Instructions to follow
Rewrite everything from the line containing "Click the 12000元起" down to the line containing "Instruction: Open organizer", replacing "agent" with "assistant" and keeping the rest unchanged.

Records to process
____
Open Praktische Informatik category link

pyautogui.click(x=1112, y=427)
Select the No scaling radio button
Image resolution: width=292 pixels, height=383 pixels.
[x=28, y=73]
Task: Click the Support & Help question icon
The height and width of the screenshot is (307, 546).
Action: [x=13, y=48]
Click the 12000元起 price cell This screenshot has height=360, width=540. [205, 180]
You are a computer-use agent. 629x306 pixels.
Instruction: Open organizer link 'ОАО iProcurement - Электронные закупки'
____
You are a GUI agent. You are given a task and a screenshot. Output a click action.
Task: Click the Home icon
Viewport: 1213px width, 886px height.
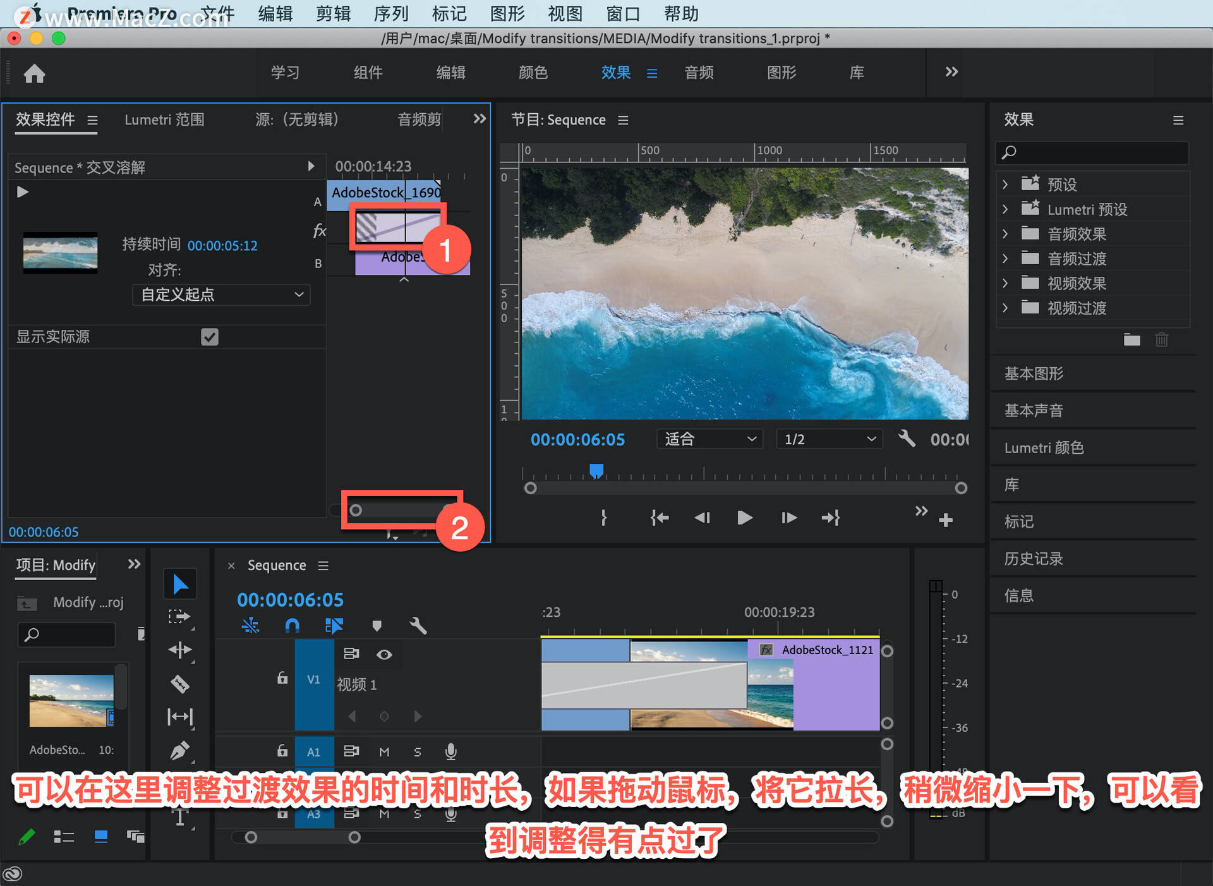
____
Response to the exercise
Click the 12000元起 price cell This screenshot has height=360, width=540. [205, 180]
You are a computer-use assistant. 629x306 pixels.
Instruction: Open organizer link 'ОАО iProcurement - Электронные закупки'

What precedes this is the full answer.